Les socles des piliers qui s’élèvent au plus près de la croisée (plan 2A) sont en pierre de Marquise ; ils ont été façonnés au taillant droit. Les pierres des deux piliers centraux et des deux piliers septentrionaux, ainsi que des pilastres s’appuyant sur le mur septentrional, ont elles-mêmes été taillées avec cet outil, mais elles ont reçu en outre une ciselure périphérique brute, identique à ce que l’on observe sur les moellons en calcaire gréseux typiques du brabant de la première moitié du xVe s. (plan 2D et fig. 18). Les premiers piliers et les colonnes y accolées sont en grès quartzitique (plan 7A-b). Les quatre autres piliers et les pilastres sont par contre en pierre de Marquise et taillés au taillant droit (plan 4C). Ils sont en outre caractérisés par une ciselure périphérique brute (fig. 19).
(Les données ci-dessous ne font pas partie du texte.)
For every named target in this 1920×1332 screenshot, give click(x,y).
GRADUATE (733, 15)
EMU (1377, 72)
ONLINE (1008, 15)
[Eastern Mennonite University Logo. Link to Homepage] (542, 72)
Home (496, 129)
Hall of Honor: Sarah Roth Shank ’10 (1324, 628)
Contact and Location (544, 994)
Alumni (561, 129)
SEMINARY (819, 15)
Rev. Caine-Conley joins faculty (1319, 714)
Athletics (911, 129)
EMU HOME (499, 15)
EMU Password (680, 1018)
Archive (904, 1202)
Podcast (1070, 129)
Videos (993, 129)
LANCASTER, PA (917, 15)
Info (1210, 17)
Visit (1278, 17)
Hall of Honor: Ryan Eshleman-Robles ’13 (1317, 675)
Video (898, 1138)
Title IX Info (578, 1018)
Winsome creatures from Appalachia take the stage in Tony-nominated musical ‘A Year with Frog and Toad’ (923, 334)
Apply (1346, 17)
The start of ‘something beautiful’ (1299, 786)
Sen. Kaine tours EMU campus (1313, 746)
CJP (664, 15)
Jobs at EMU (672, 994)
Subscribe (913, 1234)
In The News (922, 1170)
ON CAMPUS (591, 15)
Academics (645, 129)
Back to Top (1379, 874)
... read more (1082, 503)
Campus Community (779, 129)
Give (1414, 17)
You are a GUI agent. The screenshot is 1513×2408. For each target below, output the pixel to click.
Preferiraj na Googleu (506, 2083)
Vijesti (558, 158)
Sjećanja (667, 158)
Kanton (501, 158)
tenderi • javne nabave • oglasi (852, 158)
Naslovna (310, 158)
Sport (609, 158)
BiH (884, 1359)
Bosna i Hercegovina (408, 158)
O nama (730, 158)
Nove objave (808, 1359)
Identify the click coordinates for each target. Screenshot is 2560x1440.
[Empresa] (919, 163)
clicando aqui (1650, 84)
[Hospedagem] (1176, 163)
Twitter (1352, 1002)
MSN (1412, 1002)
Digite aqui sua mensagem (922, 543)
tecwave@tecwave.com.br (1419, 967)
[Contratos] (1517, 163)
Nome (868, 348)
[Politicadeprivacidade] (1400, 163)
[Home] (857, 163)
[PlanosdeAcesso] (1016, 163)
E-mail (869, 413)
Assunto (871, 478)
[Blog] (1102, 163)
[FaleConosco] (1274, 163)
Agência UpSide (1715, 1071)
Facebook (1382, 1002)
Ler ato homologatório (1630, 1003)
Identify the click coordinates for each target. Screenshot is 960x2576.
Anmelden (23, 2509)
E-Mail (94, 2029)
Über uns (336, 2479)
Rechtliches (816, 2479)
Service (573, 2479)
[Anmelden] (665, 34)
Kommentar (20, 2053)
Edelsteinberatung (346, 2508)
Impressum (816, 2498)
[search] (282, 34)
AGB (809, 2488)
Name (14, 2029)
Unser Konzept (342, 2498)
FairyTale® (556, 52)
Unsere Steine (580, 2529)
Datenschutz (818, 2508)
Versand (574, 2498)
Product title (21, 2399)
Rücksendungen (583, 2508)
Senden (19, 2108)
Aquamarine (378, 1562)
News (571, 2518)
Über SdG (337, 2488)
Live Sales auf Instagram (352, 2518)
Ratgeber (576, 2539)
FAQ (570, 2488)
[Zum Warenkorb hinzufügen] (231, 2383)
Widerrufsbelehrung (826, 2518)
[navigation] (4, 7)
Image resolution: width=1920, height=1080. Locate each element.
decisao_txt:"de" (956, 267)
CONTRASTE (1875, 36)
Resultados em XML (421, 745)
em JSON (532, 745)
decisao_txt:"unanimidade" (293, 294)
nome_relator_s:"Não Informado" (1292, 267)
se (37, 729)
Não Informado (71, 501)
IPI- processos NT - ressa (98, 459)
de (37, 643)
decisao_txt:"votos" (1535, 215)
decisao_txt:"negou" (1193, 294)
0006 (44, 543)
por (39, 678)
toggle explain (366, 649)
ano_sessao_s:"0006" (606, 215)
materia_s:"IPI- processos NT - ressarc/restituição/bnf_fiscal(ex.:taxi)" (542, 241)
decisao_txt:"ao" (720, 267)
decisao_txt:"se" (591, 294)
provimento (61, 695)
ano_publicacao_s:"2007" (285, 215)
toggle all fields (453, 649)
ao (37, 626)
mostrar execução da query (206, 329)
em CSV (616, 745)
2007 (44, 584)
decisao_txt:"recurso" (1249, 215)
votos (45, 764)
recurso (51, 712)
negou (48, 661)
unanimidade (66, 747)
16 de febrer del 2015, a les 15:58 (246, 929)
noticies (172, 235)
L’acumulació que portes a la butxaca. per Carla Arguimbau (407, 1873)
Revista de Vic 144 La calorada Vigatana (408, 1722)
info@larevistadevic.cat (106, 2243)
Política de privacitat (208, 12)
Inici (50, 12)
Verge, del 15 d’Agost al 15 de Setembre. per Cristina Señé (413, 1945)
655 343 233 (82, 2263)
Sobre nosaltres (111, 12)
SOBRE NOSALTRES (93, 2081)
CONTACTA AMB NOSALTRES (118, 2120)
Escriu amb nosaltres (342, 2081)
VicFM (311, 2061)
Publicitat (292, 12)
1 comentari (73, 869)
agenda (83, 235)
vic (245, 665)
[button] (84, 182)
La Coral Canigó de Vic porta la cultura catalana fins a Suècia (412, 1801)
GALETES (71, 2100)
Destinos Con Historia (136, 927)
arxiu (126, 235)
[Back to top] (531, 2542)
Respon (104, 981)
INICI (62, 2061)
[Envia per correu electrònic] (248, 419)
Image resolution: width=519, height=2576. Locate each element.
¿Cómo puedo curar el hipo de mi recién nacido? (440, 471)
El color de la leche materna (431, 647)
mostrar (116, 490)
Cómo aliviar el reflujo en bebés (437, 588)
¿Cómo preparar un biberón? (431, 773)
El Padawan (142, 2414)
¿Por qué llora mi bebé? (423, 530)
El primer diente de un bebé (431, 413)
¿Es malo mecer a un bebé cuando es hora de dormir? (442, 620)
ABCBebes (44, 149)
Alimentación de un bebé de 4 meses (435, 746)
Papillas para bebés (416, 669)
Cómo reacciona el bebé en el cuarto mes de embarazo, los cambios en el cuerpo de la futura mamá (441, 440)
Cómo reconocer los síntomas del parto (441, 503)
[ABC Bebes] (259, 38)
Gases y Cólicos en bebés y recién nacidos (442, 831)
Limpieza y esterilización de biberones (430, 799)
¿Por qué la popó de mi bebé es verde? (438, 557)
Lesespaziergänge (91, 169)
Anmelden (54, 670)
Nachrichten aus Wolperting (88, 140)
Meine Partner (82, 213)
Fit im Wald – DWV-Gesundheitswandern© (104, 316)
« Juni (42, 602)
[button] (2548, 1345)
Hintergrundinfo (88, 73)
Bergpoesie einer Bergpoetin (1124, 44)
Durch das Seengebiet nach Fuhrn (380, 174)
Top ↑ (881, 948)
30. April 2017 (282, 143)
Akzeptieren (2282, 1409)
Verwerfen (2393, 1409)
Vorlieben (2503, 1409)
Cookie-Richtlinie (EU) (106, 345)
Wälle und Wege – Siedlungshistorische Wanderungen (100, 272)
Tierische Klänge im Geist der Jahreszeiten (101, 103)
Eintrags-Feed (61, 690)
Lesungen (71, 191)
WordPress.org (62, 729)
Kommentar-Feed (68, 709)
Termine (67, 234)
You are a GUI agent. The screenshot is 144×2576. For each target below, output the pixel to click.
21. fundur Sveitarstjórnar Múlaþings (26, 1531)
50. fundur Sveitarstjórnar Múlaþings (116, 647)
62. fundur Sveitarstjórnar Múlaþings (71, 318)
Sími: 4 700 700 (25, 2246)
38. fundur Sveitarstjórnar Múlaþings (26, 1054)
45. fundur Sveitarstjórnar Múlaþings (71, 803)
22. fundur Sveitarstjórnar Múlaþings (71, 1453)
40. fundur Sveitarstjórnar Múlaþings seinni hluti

Les chapiteaux des premières colonnes accolées aux piliers sont en calcaire de Tournai (plan 6A) ; les chapiteaux des autres supports sont probablement en pierre de Marquise (plan 6b). Les claveaux des grands arcs en pierre de Marquise des deux premières travées, près de la croisée, ont été façonnés au taillant droit. Pour les deux travées septentrionales, c’est également cet outil qui a été utilisé ; en outre, les blocs ont reçu une ciselure périphérique brute, identique à celle évoquée plus haut. La moitié nord des arcs de la deuxième travée et la partie supérieure de la moitié sud des mêmes arcs ont été grattés à la ripe, tandis que leur partie inférieure a été taillée au taillant droit. Le portail septentrional est en pierre de Marquise. Les pierres sont taillées au taillant droit et ont reçu une ciselure périphérique brute (plan 4C).








Deux photographies — Saint-Omer, collégiale Notre-Dame : trumeau en pierre de Marquise du portail méridional et traces de taillant denté. © Fr. Doperé.
















Figure de gauche — Saint-Omer, collégiale Notre-Dame : traces de l’usage du ciseau (ciselure périphérique) pour l’encadrement des moellons de l’un des piliers de l’extrémité du croisillon nord du transept.
© Fr. Doperé.






Figure de droite — Saint-Omer, collégiale Notre-Dame : couture repérable sur le mur oriental du croisillon nord du transept entre la deuxième et la troisième travées. © Fr. Doperé.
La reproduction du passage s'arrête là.